The Case of the Diverging Loss: When ‘Best Loss’ != ‘Best Model’
Our “best loss” checkpoint was not our best ASR model. This run made it clear that for ASR, WER and human review should drive model selection, not loss alone.
Key Takeaways
- Loss curves can look unstable while WER still improves.
- Epoch-boundary loss drops are not automatically a failure signal.
- Checkpoint selection should be tied to task metrics, then human verification.
While fine-tuning Whisper, we observed a peculiar loss behavior that challenges the standard intuition of deep learning: the model’s training loss and its actual performance metric (WER) started to drift apart.
Training loss and validation WER diverging across epochs.

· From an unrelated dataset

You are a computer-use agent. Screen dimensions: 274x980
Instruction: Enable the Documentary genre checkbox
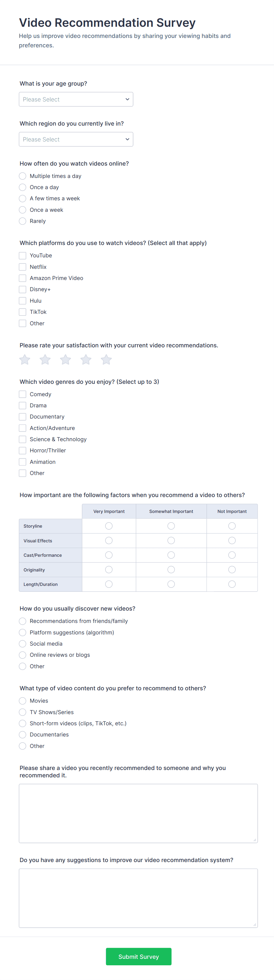pos(23,417)
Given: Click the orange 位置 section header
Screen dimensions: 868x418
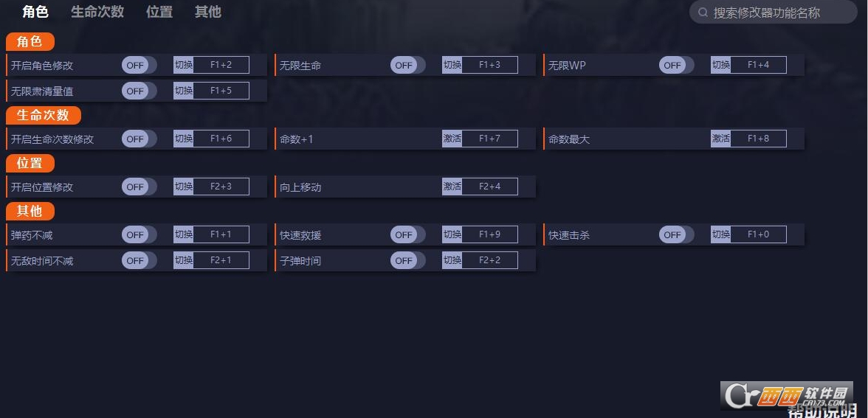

The “Epoch Collapse” Phenomenon
Looking at the chart above, you can see sharp, vertical drops in the training loss (green). We found that these coincide exactly with the start of a new epoch. As the training loop returns to the first batch, the loss “collapses” momentarily.
While visually striking, this isn’t necessarily a sign of failure. In fact, as the loss jumps and fluctuates, the Validation WER (the metric that actually matters for transcription quality) continues its steady decline.
The Practical Lesson: Don’t Blindly Trust the Loss
The most important takeaway from this run was that the checkpoint with the lowest validation loss was not the one with the lowest validation WER.
In many ASR tasks, the model might “overfit” to the specific nuances of the cross-entropy loss while still improving its ability to predict the correct tokens in a sequence. If we had simply picked the model based on the “best loss,” we would have shipped a sub-optimal transcriber.
Final Thoughts
This divergence highlights why automated metrics are only a compass, not a destination.
While WER gives us a better signal than raw loss, even it has blind spots-especially with Swiss-German dialects where spelling isn’t standardized. By the end of our research, we concluded that human-in-the-loop evaluation remains essential. Metrics helped us navigate the training process, but final judgment was always reserved for human ears.